IT security pros have it rough: the pace of modern workflows has turned perimeter security solutions into sieves. As those security pros try to keep up with new threats, they might be better off taking the opposite approach and slowing down. Over the coming years, the largest cyber threats won’t be new; instead, they will come from well-known vulnerabilities. To address these vulnerabilities, businesses don’t even need to look beyond their own network.

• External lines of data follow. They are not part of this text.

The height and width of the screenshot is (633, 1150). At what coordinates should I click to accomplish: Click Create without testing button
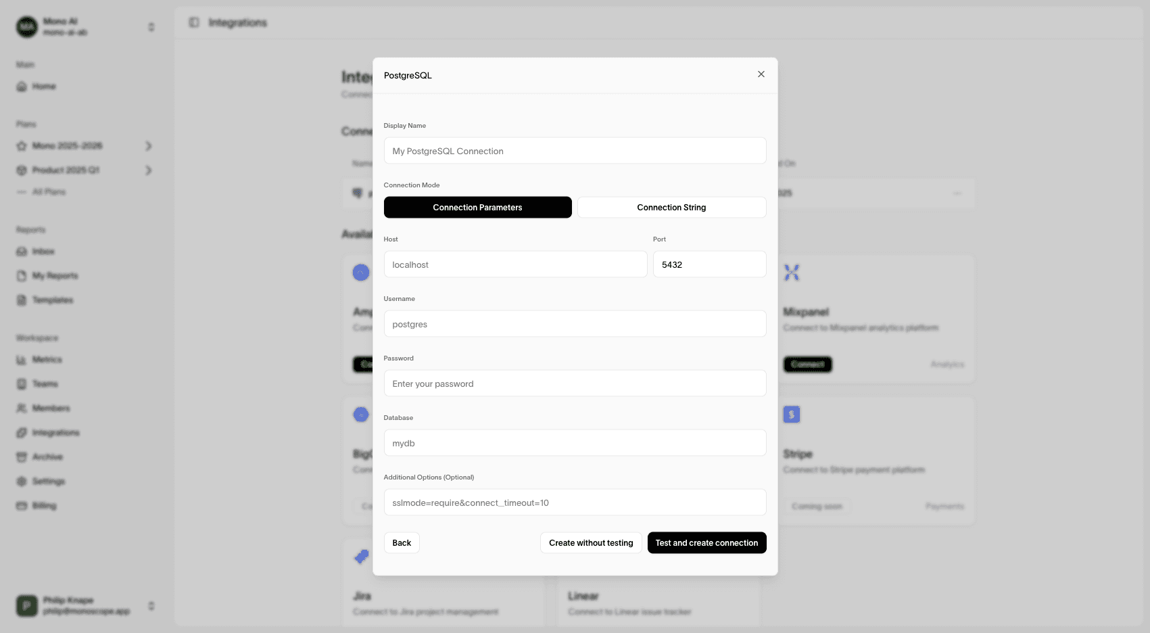590,543
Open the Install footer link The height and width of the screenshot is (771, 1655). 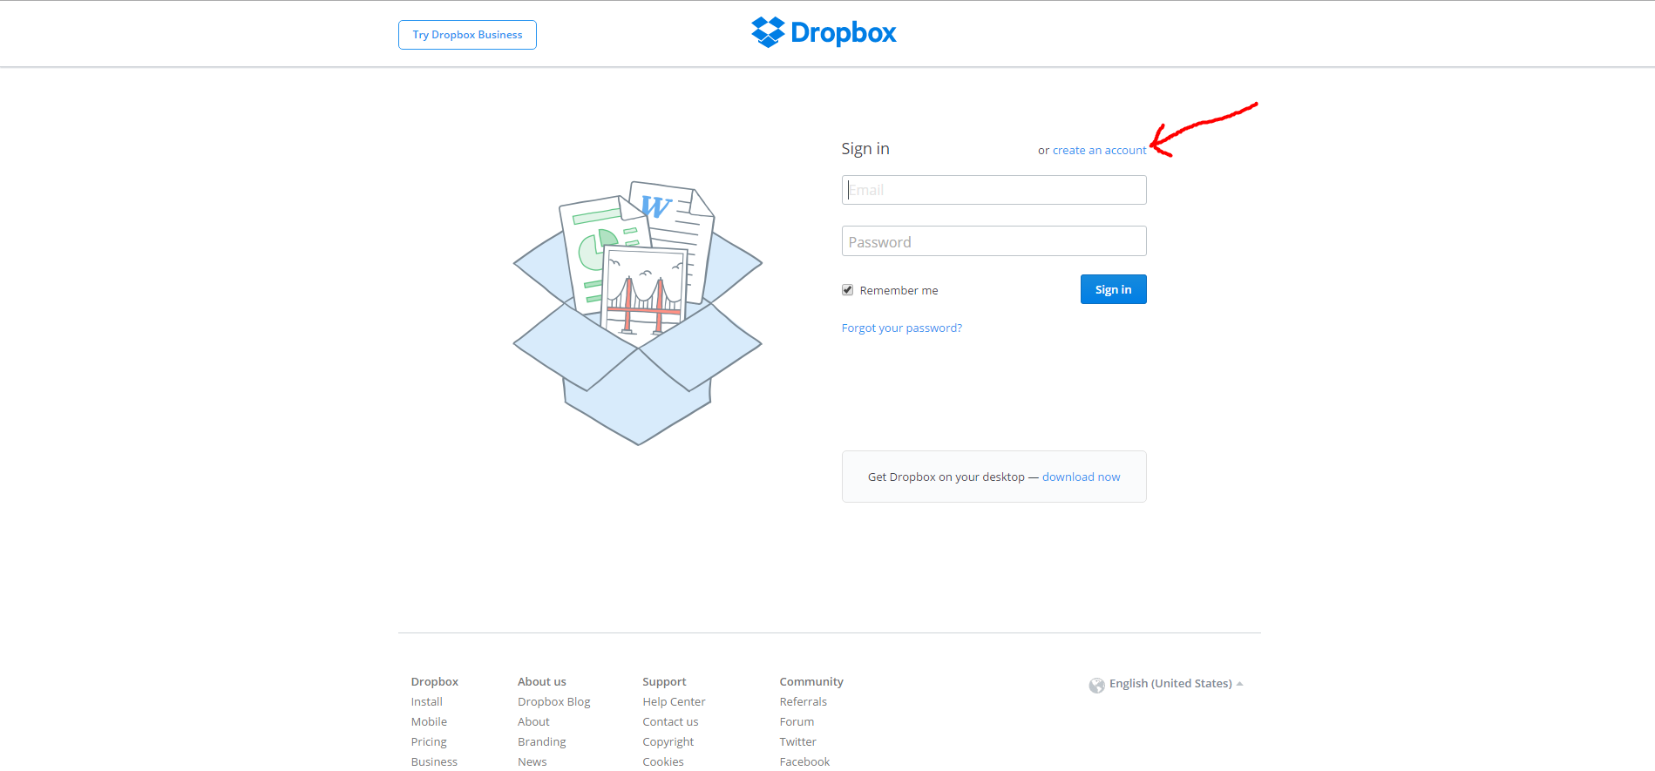click(x=426, y=702)
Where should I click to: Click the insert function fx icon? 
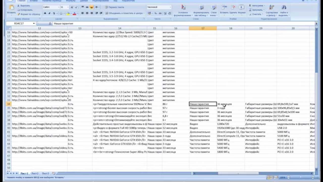tap(50, 24)
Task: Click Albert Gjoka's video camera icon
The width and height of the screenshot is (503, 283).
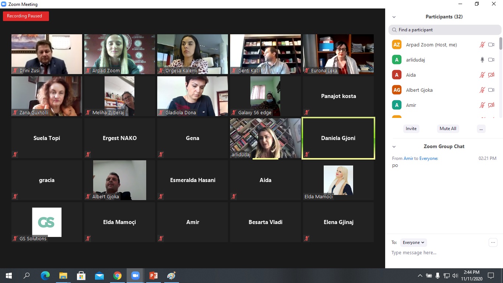Action: (491, 90)
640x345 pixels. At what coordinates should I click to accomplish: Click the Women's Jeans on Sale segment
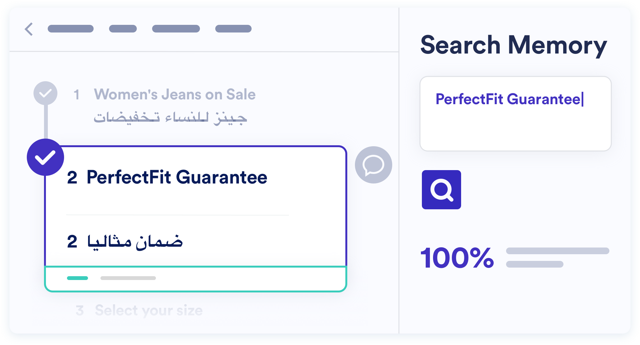[174, 94]
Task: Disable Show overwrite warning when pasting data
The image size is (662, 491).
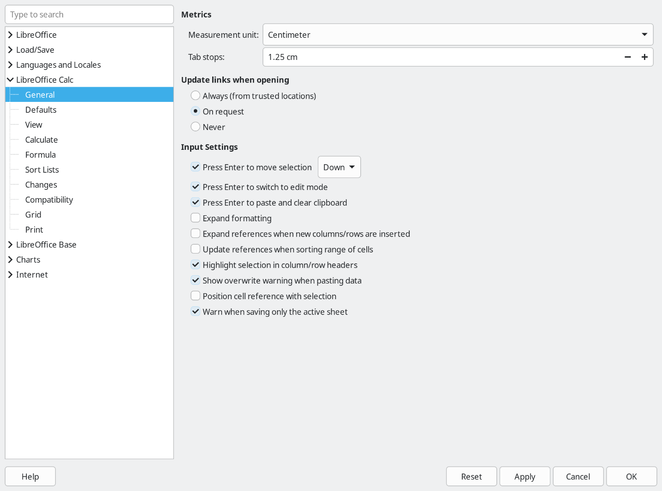Action: pyautogui.click(x=196, y=280)
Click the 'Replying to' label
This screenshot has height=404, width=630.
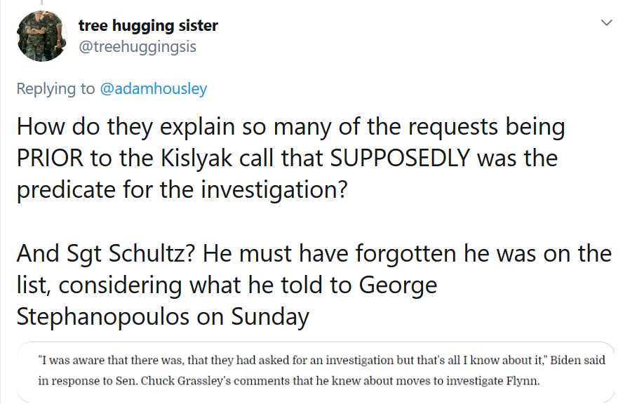(55, 89)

As cloud apps become increasingly pervasive, they are challenging security teams with limited visibility and control options. The cyber threats of the future will take place within the Shadow IT that exists today. The unsanctioned use of cloud apps creates Shadow IT – an unmonitored, uncontrolled, and insecure part of a business’ network activity. Shadow IT creates new threat vectors that range from poor internal behavior that leaks data to open doors for criminally-minded hackers. The good news is that there are easy ways to start addressing Shadow IT that doesn't require breaking your company’s piggy bank.
Among the many vulnerabilities on networks, Gartner predicts Shadow IT to be the chief concern in the coming years. To deal with Shadow IT, they recommend that corporate strategy shifts to “create a culture of acceptance and protection versus detection and punishment,” while also developing, “an enterprise-wide data security governance (DSG) program.” Sometimes the free options are the best, but unfortunately, fully addressing Shadow IT will require more than new policies and behaviors.

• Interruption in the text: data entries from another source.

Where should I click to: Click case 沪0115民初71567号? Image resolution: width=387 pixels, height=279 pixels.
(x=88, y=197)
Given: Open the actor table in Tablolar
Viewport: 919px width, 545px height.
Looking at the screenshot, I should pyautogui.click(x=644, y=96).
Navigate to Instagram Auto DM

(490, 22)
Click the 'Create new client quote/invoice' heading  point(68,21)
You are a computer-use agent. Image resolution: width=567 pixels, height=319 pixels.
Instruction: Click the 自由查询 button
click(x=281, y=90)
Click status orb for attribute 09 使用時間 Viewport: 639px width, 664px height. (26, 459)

Monitoring for Threat Deterrence
To mend the security gaps created by cloud apps, Gartner forecasts that Cloud Access Security Brokers (CASBs) will be the top technology for information security in the coming years. CASBs give CISOs an opportunity to monitor Shadow IT and apply enterprise security policies across multiple cloud services. Not all businesses will need to directly control every facet of their employees’ cloud app activity, but they should at least have visibility to monitor for risks.

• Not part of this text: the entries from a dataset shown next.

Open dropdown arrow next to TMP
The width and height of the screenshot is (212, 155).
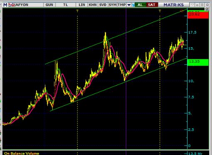[129, 5]
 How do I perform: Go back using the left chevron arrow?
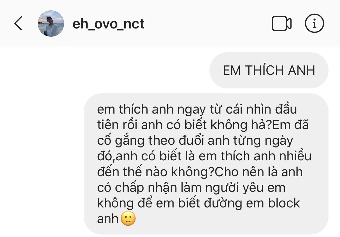[x=18, y=23]
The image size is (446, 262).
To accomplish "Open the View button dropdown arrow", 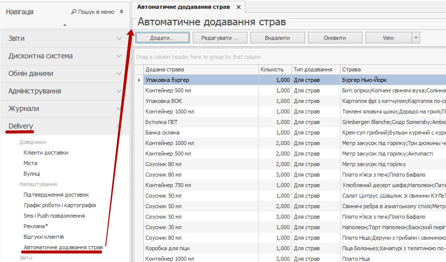I will coord(416,38).
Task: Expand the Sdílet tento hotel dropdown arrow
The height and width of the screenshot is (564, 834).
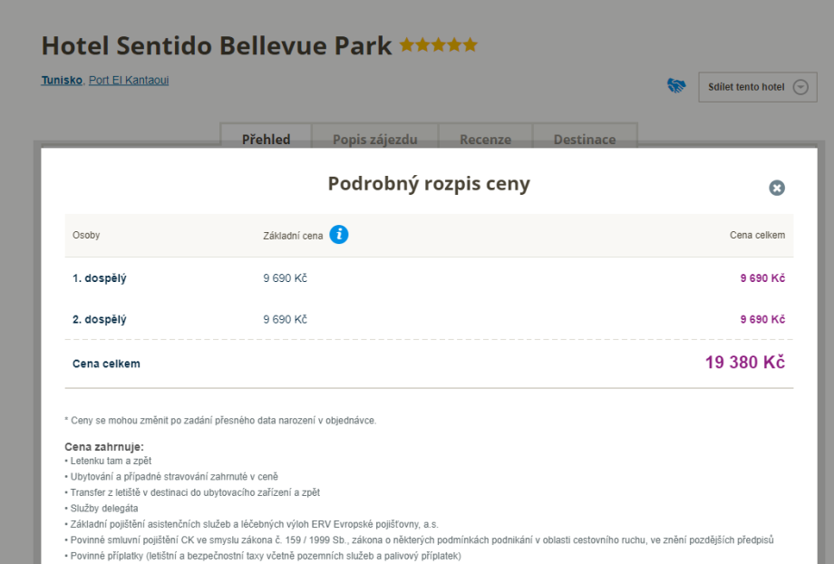Action: click(x=800, y=87)
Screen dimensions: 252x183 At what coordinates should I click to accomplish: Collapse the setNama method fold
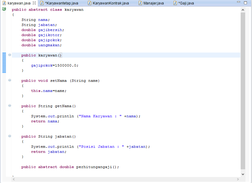[x=9, y=80]
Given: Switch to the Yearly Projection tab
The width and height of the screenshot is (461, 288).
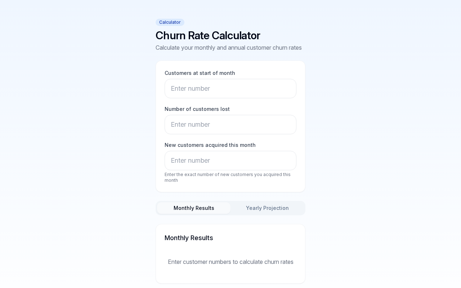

Part of addressing known security threats is taking a moment to slow down and reprioritize the threat landscape. Given the onslaught of threats, developing a strategy and acting deliberately is more important than ever. The pressure is on CISOs to identify data security policy gaps, develop a roadmap to address the issues and seek cyber insurance, like monitoring, when appropriate. Each step should be part of a larger strategy. Shadow IT is a well-known and growing threat to business IT security that should be included in these new strategies. The time to act is now.